Throughout my experience with learning to code, I’ve been able to pinpoint a few study techniques from which I benefited and was able to gain a deeper (and lasting) understanding of what I learned.
Write it out:
Hand-writing notes (and code) may seem like a waste of time and a bit counter-intuitive for students learning how to code, BUT a handful of extremely credible studies have been published that conclude “students who write out their notes by hand actually learn more than those to type their notes on laptops.” (Allison Eck, NOVA | https://goo.gl/52w6NR)
I imagine most of you already know this to be true of your own learning habits. But even for me — a serious note-lover — it can be challenging to actually get out a pen and paper and take notes. Having a digital version offers far more potential for building on your ideas, rearranging them, sharing them, etc.
So, if time allows, I highly recommend first taking notes by hand, then transcribing them. This can be time consuming, but going over the material multiple times and engaging with it both physically and digitally can offer you a much deeper understanding.
- When learning something new, get out your notepad and take great notes!
- Transcribe those notes somewhere you can easily access and organize them. (Google Drive, Evernote, MS Word, etc.)
- Print out resources that you’ve found helpful along the way and mark them up too.
- Print out your code and take notes directly on it about what exactly the code is doing. Tip: Practicing with Code Wars? Print those out too and document the code by hand. These challenges may come up in technical interviews (or in your future career) so it’s great to have really dug into the details and to have them available for future reference.
- Take these notes and resources that you’ve created, print them out, and create your own physical reference guide! Maybe someday it’ll turn into a book that millions of software development student around the world cherish as their greatest resource!

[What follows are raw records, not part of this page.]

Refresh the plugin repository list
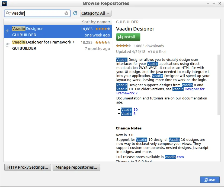The height and width of the screenshot is (187, 224). click(x=75, y=13)
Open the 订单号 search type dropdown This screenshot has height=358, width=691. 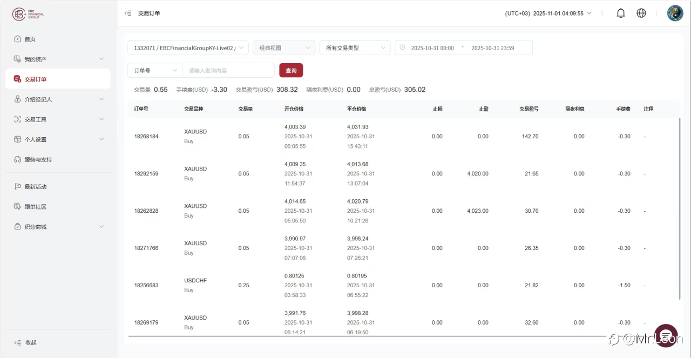(155, 71)
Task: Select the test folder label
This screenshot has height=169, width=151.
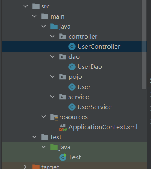Action: pos(56,137)
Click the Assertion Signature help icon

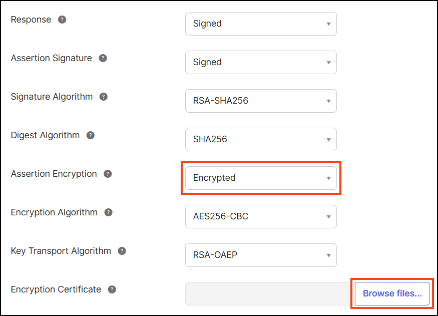pos(103,58)
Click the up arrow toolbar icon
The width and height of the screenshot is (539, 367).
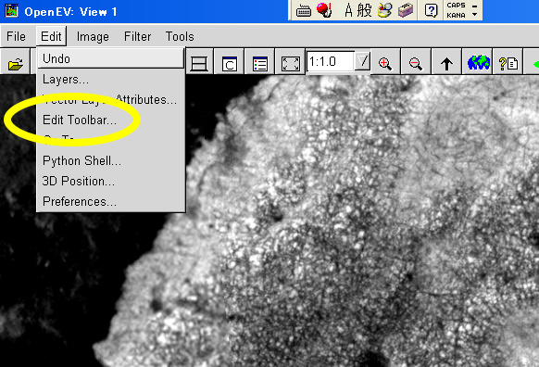446,63
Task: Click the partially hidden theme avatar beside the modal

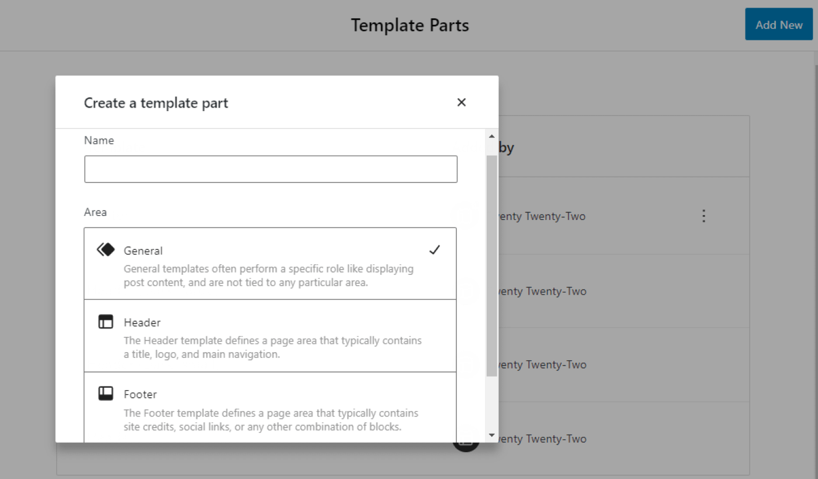Action: 465,215
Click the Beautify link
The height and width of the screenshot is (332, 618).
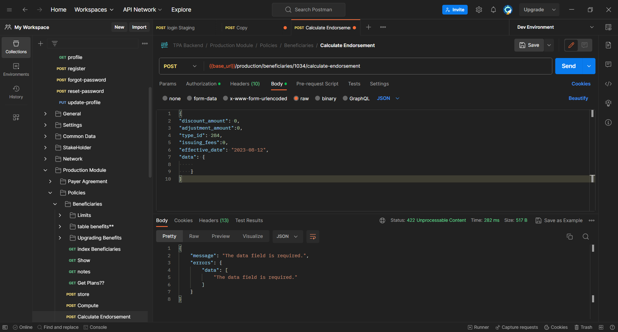point(578,98)
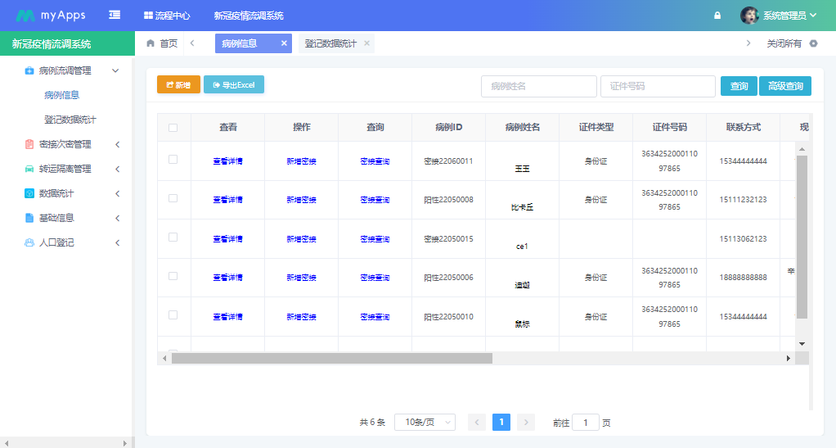
Task: Click the 数据统计 sidebar icon
Action: coord(29,193)
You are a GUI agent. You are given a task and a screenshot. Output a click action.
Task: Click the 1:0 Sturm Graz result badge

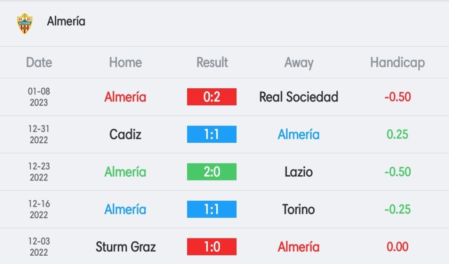212,246
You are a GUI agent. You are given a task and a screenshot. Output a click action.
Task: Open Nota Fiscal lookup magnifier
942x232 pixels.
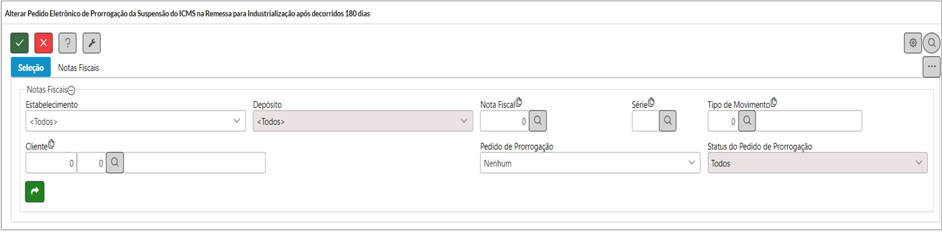pyautogui.click(x=537, y=121)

Pro Tip: Now that you’ve gotten some excellent documentation written about coding, turn them into a blog! They say they best way to learn is to teach and blogging is an excellent way to practice putting your knowledge into a format that other can learn from and be inspired by.
Type it out:
Don’t fall victim to copy/paste. Typing code instead of copy-pasting it provides a better learning ROI because we’re practicing instead of just reading. — Fagner Brack
By typing it out yourself, you’re familiarizing yourself with the code on a whole new level. Things you thought you knew when you talked through the code might become less clear when you’re actually adding it to your own script. This practice is sure to lead to excellent questions that will help you develop a deeper understanding of the code.
Keep in mind: when you’re in a technical interview, you can’t copy/paste, so you need to know how to do it with your own fingers (…and brain).

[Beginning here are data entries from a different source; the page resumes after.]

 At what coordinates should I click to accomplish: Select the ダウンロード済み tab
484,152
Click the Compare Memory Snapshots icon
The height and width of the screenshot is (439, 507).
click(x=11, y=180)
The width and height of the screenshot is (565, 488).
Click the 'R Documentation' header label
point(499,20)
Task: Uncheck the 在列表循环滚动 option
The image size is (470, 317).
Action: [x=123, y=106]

- Read the code you’re attempting to recreate.
- Talk yourself through what each and every piece of that code does. Tip: do it out loud if possible. This will help you get prepared for technical interviews and even teaching others how to code!
- Then type the code into your own text editor. If you’re feeling ambitious, try typing it from what you remembered reading and voicing as you talked through the code — even if you can only get as far as pseudo-code!
Map it out:
When working with robust coding languages, tracking down and understanding where all of the pieces go can get a bit overwhelming. In the same sense that you’ll learn more by taking handwritten notes, I truly believe that you can learn a great deal by pulling your code out into the world and organizing it with your hands! I had an incredibly talented mentor (Carrie Coxwell, @carriecoxwell) suggest that I put the code on note cards and organize it on a wall. I was intimidated by the time this task would take, but it proved to be one of the single best lessons I’ve experienced so far in my coding journey.
- Get a bunch of note cards, a pen, and a few colors of highlighters (or markers, or stickers, or if you’re a parent, you’ve probably got a million half-crayons to choose from).
- Open your entire project and write it all (by hand) on your note cards.
- Once you’ve gotten all the code down on note cards, organize it like a tree on the wall with tacks, tape, mounting putty, etc.
- Take your highlighting tool of choice and being highlighting aspects of the code that reappear in the same color.
- Step back and take a look at how your code is so deeply connected.
This process will lead to many aha-moments! Writing the code out by hand on the note cards offers a lot of insight that you might have missed when typing it into your text editor and will lead to some great questions that will help you focus your studies. Then being able to step back and see how everything is tied together gives you a much clearer picture of how exactly your project is structured. Do it! I promise you’ll learn from it.
I hope you find these study tips helpful and inspiring. If you have awesome study hacks that have been invaluable to you, please share them with the rest of us so we can learn together!